Age-related cataract is a major cause of visual impairment in the elderly. Oxidative stress has been implicated in its formation and progression. Antioxidant vitamin supplementation has been investigated in this context.
To assess the effectiveness of antioxidant vitamin supplementation in preventing and slowing the progression of age-related cataract.

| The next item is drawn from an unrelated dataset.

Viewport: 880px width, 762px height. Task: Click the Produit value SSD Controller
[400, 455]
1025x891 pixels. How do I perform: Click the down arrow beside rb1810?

We searched CENTRAL (which contains the Cochrane Eyes and Vision Group Trials Register) (The Cochrane Library 2012, Issue 2), MEDLINE (January 1950 to March 2012), EMBASE (January 1980 to March 2012), Latin American and Caribbean Literature on Health Sciences (LILACS) (January 1982 to March 2012), Open Grey (System for Information on Grey Literature in Europe) (www.opengrey.eu/), the metaRegister of Controlled Trials (mRCT) (www.controlled-trials.com), ClinicalTrials.gov (www.clinicaltrials.gov) and the WHO International Clinical Trials Registry Platform (ICTRP) (www.who.int/ictrp/search/en). There were no date or language restrictions in the electronic searches for trials. The electronic databases were last searched on 2 March 2012. We also checked the reference lists of included studies and ongoing trials and contacted investigators to identify eligible randomized trials.
We included only randomized controlled trials in which supplementation with one or more antioxidant vitamins (beta-carotene, vitamin C and vitamin E) in any form, dosage or combination for at least one year was compared to another antioxidant vitamin or to placebo.
Two authors extracted data and assessed trial quality independently. We pooled results for the primary outcomes, i.e., incidence of cataract and incidence of cataract extraction. We did not pool results of the secondary outcomes - progression of cataract and loss of visual acuity, because of differences in definitions of outcomes and data presentation. We pooled results by type of cataract when data were available. We did not perform a sensitivity analysis.
Nine trials involving 117,272 individuals of age 35 years or older are included in this review. The trials were conducted in Australia, Finland, India, Italy, the United Kingdom and the United States, with duration of follow-up ranging from 2.1 to 12 years. The doses of antioxidant vitamins were higher than the recommended daily allowance. There was no evidence of effect of antioxidant vitamin supplementation in reducing the risk of cataract, cataract extraction, progression of cataract or in slowing the loss of visual acuity. In the pooled analyses, there was no evidence of effect of beta-carotene supplementation in reducing the risk of cataract (two trials) (relative risk (RR) 0.99, 95% confidence interval (CI) 0.91 to 1.08; n = 57,703) or in reducing the risk of cataract extraction (three trials) (RR 1.00, 95% CI 0.91 to 1.10; n = 86,836) or of vitamin E supplementation in reducing the risk of cataract (three trials) (RR 0.97, 95% CI 0.91 to 1.04; n = 50,059) or of cataract extraction (five trials) (RR 0.98, 95% CI 0.91 to 1.05; n = 83,956). The proportion of participants developing hypercarotenodermia (yellowing of skin) while on beta-carotene ranged from 7.4% to 15.8%.